Doğru tavır ne olmalıydı? Doğru tavır da 11.ayette. “İllellezine saberu” (Hud 11) hayır diyor Allah. Bakın her iki durumda da sabredenler yani “varlıkta da sabredebilen, yoklukta da sabredebilenler böyle değildir” diyor onlar. Yani çünkü bazı şeyler dedik ya, elinde çok imkân varken bazı haramların önü açılır. Onlar varken kendini tutabiliyor musun? “ve “amilus salihat” ve salih ameller işleyebiliyor musun varken elinde imkân? Yokken? Yokken de sabredeceksin. Yarabbi bana vermedin veya vermiştin aldın, senden ya Rabbi. Ben tekrar sana olan kulluğumdan asla taviz vermiyorum ya Rabbi, değil mi? İbadetlerime, kulluğuma devam ediyorum, asla isyan etmiyorum. Biliyorum ki, imtihandayım, Allah’ın izniyle ben bu imtihanı geçeceğim. Tamam
A.B: Sen söyledin aklıma geldi. Çok önemli bir husus benim hayatımda, çok önemli yeri var. Ömer Radıyallah’ın sözünü aktarırlar; “yokluğa sabrettik ama varlığa sabredemedik”. Gerçekten yani bu, Müslümanların o yok zamanlarındaki durumu ile zenginleştikten sonra oluyor, kendi halife olduğu zaman ki o şımarıklıkları falan görüyor, böyle yanlış yola girişleri görüyor, diyor ki: “varlığa sabredemedik”. Ve gerçekten, o elinde avucunda bir şeyler olduğu zaman, bütün günah kapıları açılabiliyor. Bir de insanda doyumsuzluk var. Ne kadar çok olsa, daha da, daha da, daha da, daha da. Böyle, hiç ne makama, ne mevkie, ne şuna ve buna şey yapar o orada. O konuda da Kanuni Sultan Süleyman’ı şey yapıyorum, sürekli hatırlıyorum. Diyor ki: “Dünya, bir padişaha çok, iki padişaha az”. Ne demek yani, iki padişaha azsa, demek ki sen benim olsun diyorsun tüm dünya. Ee dünyanın en büyük devlet başkanı oldun, öldün gittin. Ne olacak yani, ama işte insan böyle bir halde, evet.

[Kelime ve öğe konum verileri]

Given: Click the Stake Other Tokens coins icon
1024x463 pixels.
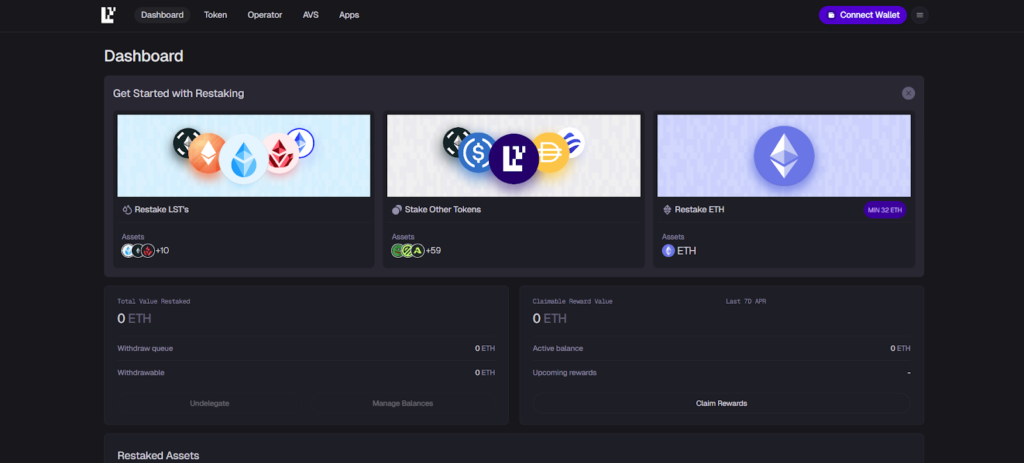Looking at the screenshot, I should (397, 210).
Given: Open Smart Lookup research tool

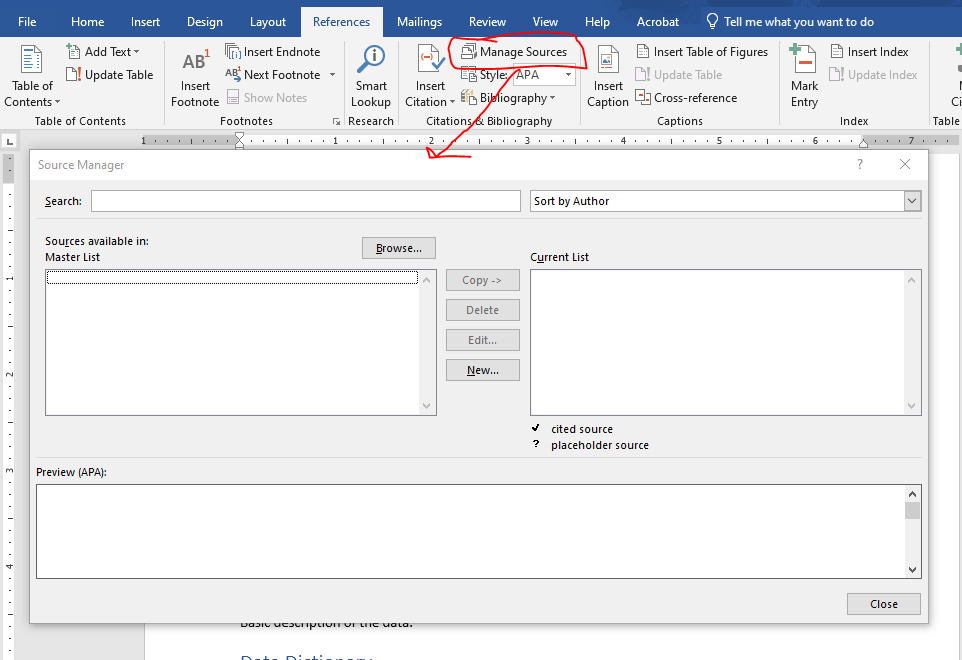Looking at the screenshot, I should tap(371, 62).
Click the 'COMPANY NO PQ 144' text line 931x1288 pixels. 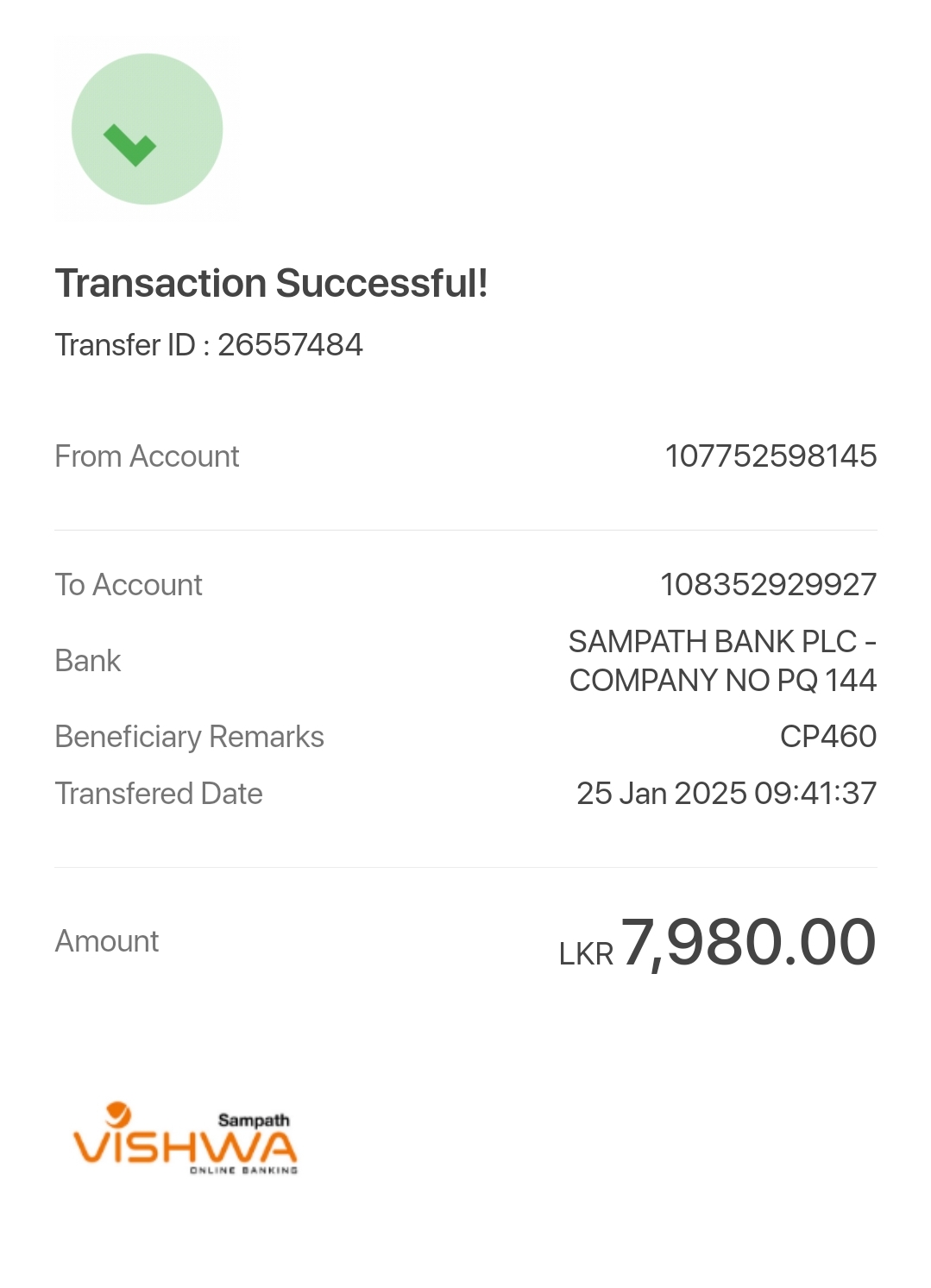pyautogui.click(x=723, y=681)
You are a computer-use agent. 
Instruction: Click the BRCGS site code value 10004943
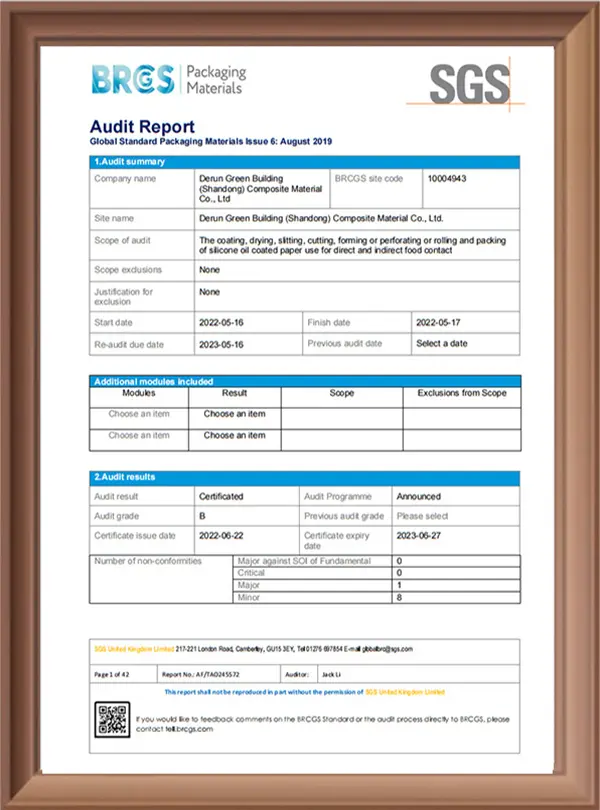pos(446,179)
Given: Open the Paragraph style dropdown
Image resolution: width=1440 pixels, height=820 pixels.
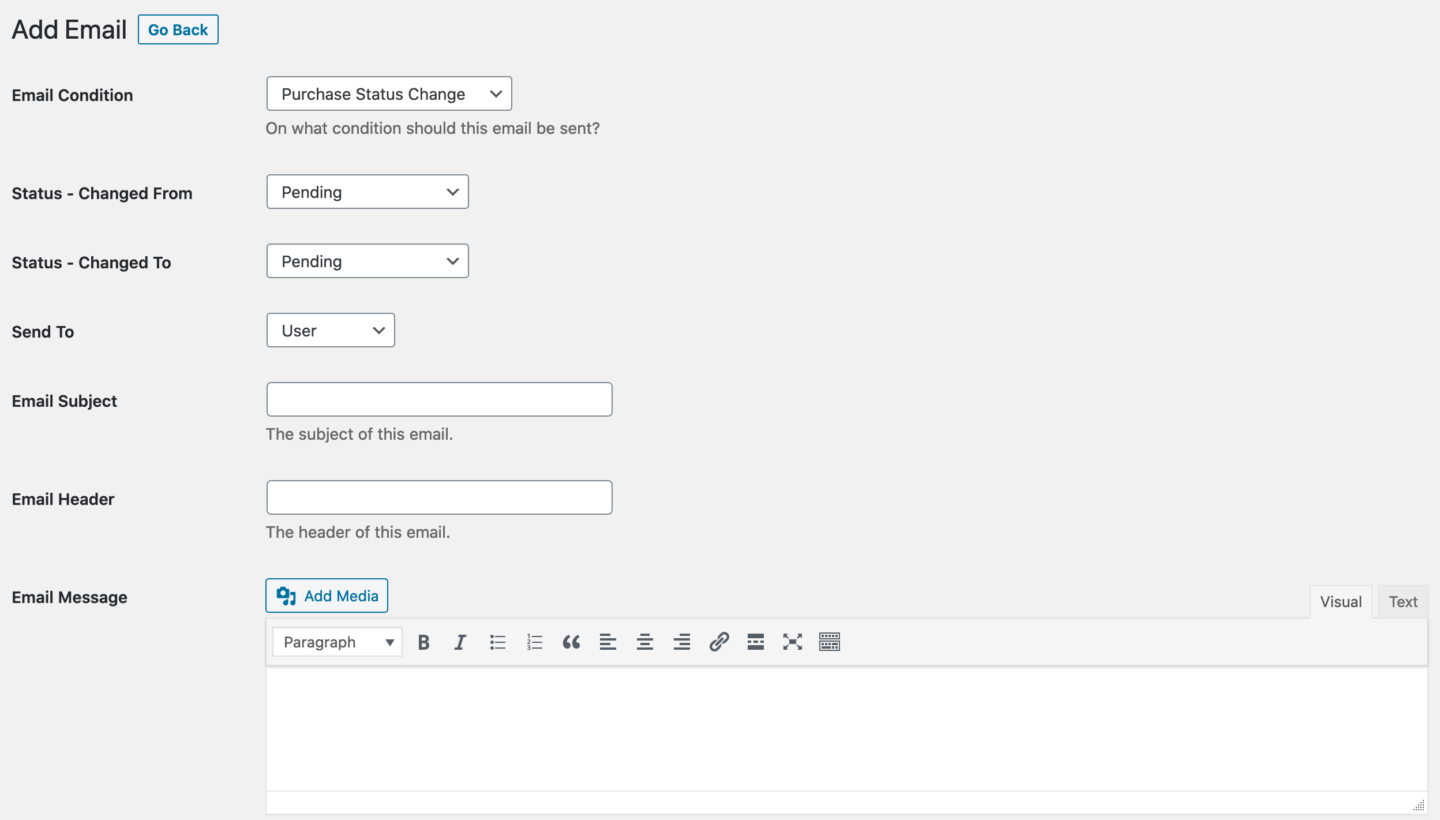Looking at the screenshot, I should point(336,641).
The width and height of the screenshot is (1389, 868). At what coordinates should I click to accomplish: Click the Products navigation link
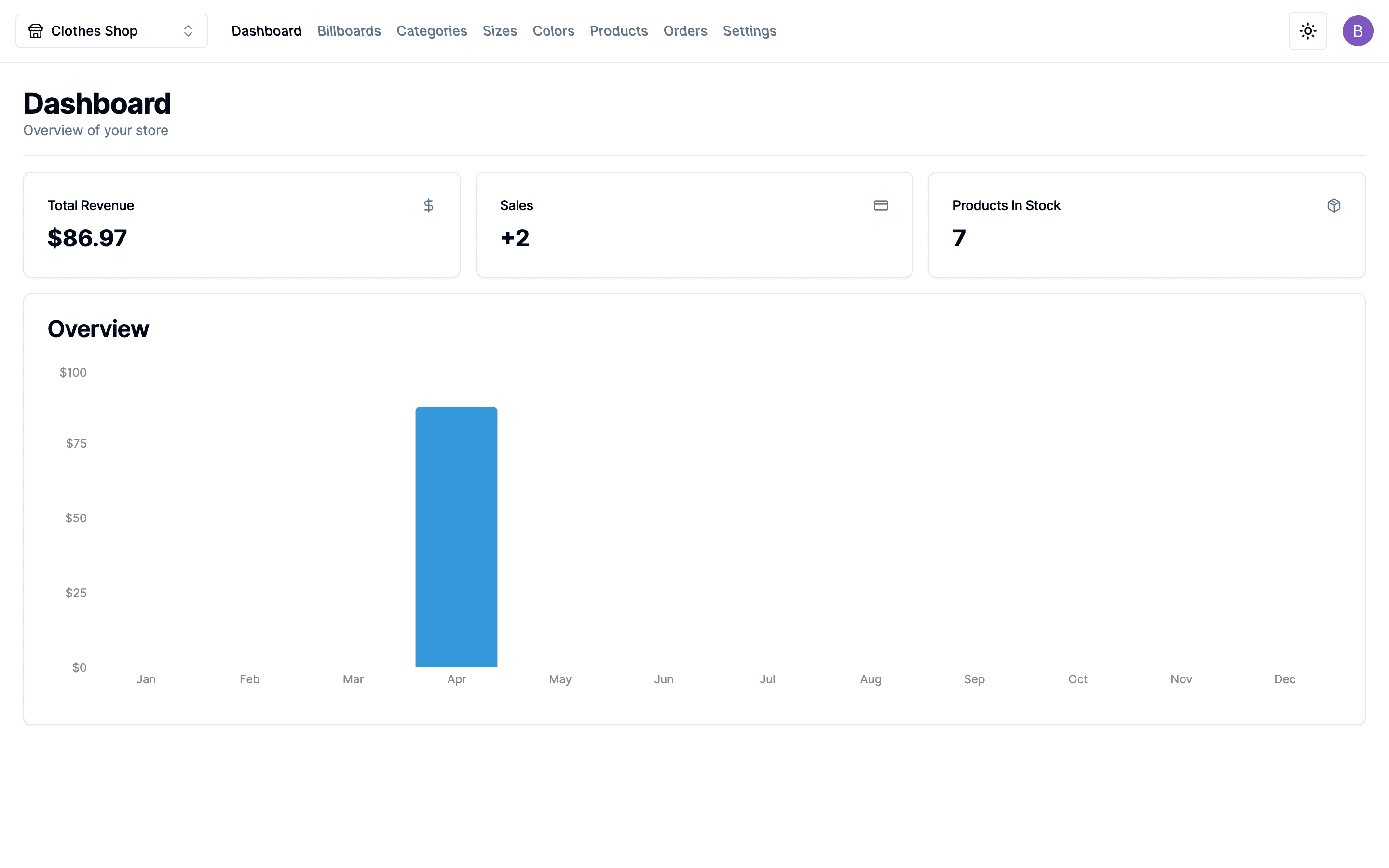(x=619, y=30)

İstenenler →
1: Sayfa metnine göre Kanuni Sultan Süleyman dünya için ne demiş?
2: Satırlarda "You are a computer-use agent." geçen satırdan başlayıp satırların sonuna kadar, ikisi de dahil, olan kısmı "Paragraph style" yerine "Heading style" yazarak değiştirin; gerisine dokunmayın. Resimleri cevaba koymayın.
Metin ile satırlar birbirinden bağımsızdır.

Cevaplar →
1: “Dünya, bir padişaha çok, iki padişaha az.”

2:
You are a computer-use agent. 
Instruction: Click the BRCGS site code value 10004943
pos(446,179)
Given: Open the Heading style dropdown
Image resolution: width=1440 pixels, height=820 pixels.
Looking at the screenshot, I should point(336,641).
The width and height of the screenshot is (1389, 868). At what coordinates should I click to accomplish: Click the Products navigation link
(x=619, y=30)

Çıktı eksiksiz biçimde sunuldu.